Each year on the third Saturday of October, hundreds of thrill-seekers and thousands of tourists gather in the tiny village of Fayetteville, West Virginia, to celebrate what has become the state’s most recognizable icon, the New River Gorge Bridge.
On this day, the bridge is closed to vehicular traffic and opened to pedestrians who can stroll casually along the span, take in the breathtaking panoramic views and purchase keepsakes from a variety of local vendors. There is an element of adventure, too: zip-lining and rappelling are favorite activities, and toward the middle of the bridge, BASE jumpers leap one after another, freefalling a few agonizing seconds before finally deploying their parachutes.

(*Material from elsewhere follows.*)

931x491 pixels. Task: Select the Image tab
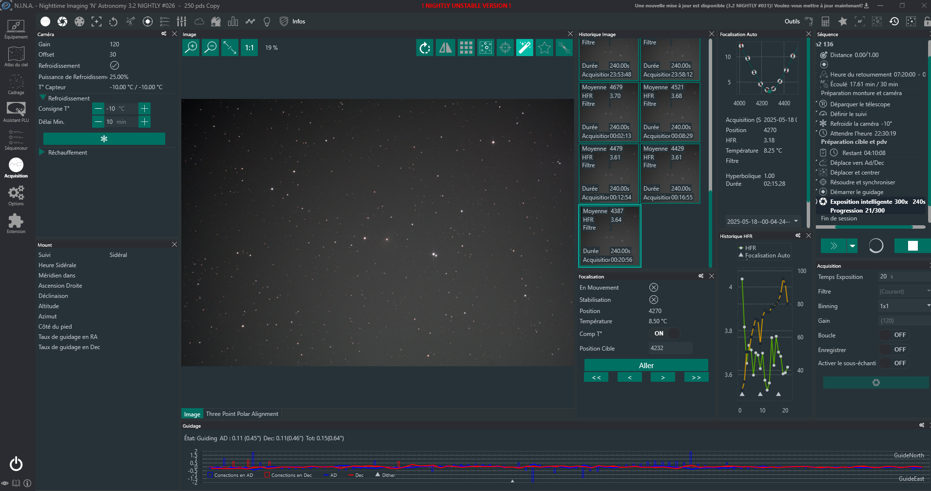coord(192,414)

For all of the fun and excitement of Bridge Day, the event does present a unique set of challenges for Jan-Care Ambulance Service, the company that provides all medical services for the event. At any given time, the population along the 3,030-ft.-long bridge can range anywhere from 60,000 to 100,000 people, making it by far the largest “city” in the state. With all those people, medical emergencies are not only possible, they are likely. And because all those people are occupying a relatively small surface area, locating, treating and transporting patients can be difficult.

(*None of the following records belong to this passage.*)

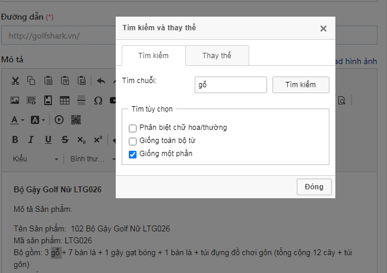Click the QR code icon
Screen dimensions: 387x273
(75, 120)
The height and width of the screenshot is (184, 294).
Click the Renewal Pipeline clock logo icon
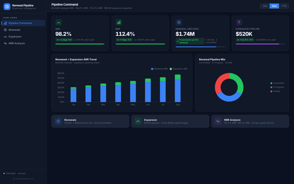7,7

While all of this action is happening on the bridge, BASE jumpers are attempting to negotiate a favorable landing on the jagged, rock-filled clearing next to the New River 876 feet below. Apart from the occasional errant jumper who comes down in a remote area of the forest, it is easier to locate patients down here. Yet, due to the nature of their injuries, it is often more difficult to treat them. Transports are long and slow at best, as the tiny, treacherous road that snakes up the gorge contains numerous hairpin turns that tax even the best drivers.
To confront these challenges, Jan-Care personnel at Bridge Day rely on a strategic plan developed over decades and refined by experience. Consequently, they are prepared to meet any emergency head on–even multiple, simultaneous ones–and still ensure proper patient care, personnel safety and adequate EMS coverage.
Essentially, Jan-Care operates four zones of coverage–three on the bridge itself, and one at the bottom. On the south side of the bridge, three ALS ambulances stand ready to transport patients to one of two area hospitals–one in nearby Oak Hill, the other 10 miles south in Beckley. These transport units are supported by one stationary ALS unit, the crew of which is responsible for providing basic first aid necessities (band aids and bacitracin, for example) and offering free on-site blood pressure screenings to the public. If necessary, this unit can also administer more critical treatment and transport patients. The entire zone is under the direct command of the south side medical reconnaissance supervisor, who liaises directly with the bridge-top EMS command supervisor.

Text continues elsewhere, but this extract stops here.